TO DO: In the records below, find the lines that include "Image" and copy each.
====
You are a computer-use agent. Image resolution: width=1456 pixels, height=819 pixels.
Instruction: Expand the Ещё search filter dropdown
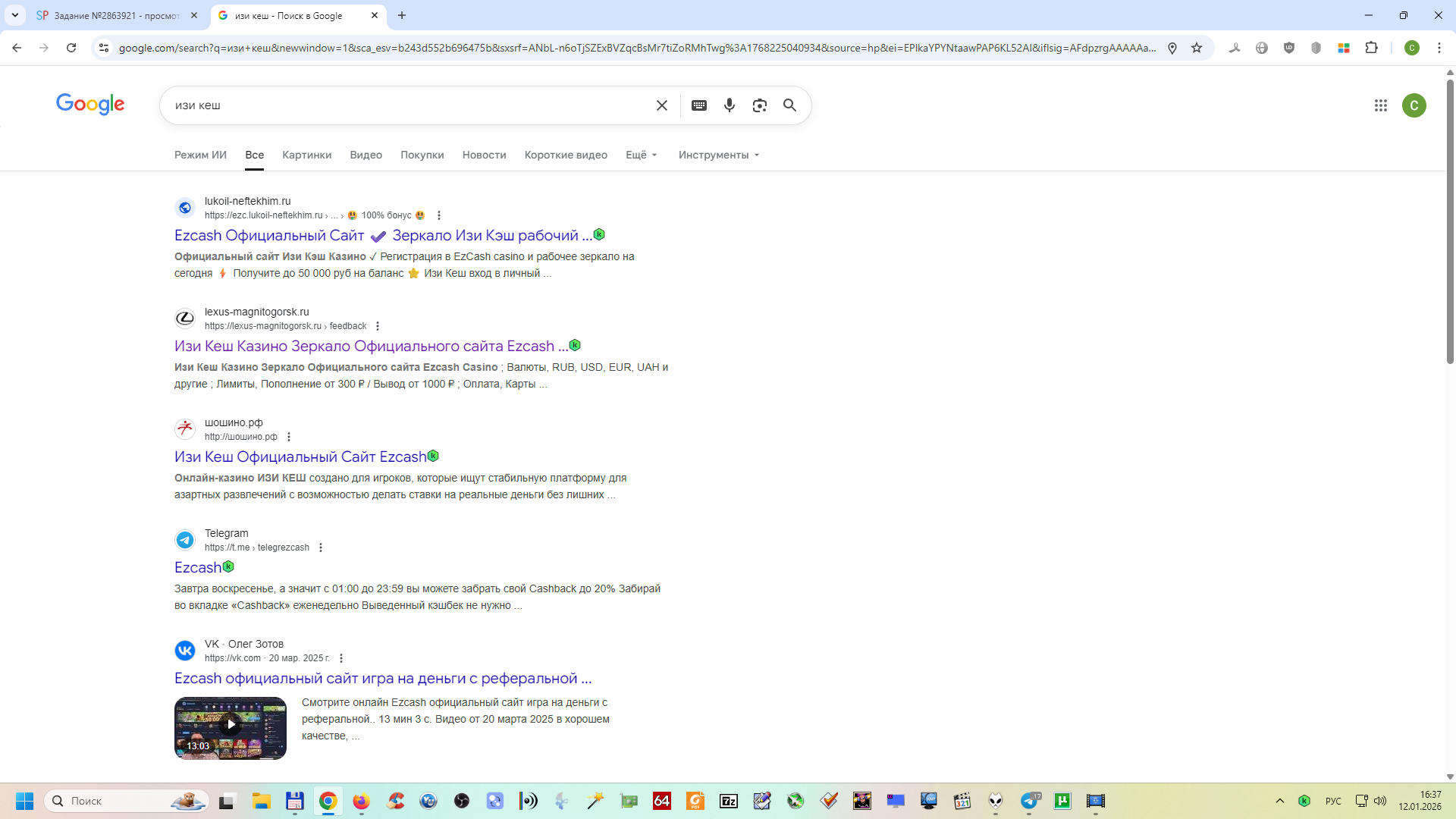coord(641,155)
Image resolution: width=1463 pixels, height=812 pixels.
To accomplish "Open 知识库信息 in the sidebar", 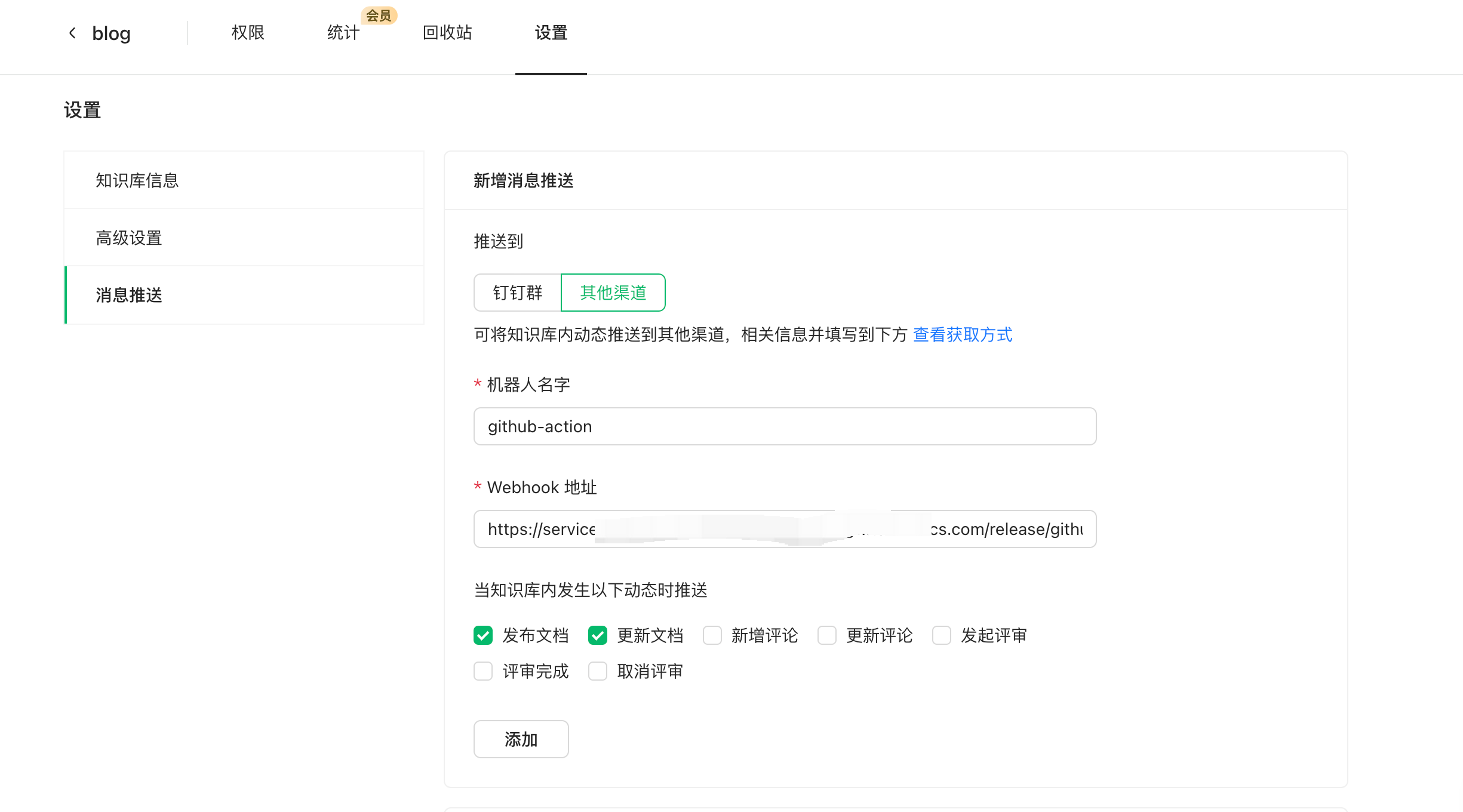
====
COMPLETED EXERCISE:
You are a computer-use agent. Image resolution: width=1456 pixels, height=819 pixels.
Image resolution: width=1463 pixels, height=812 pixels.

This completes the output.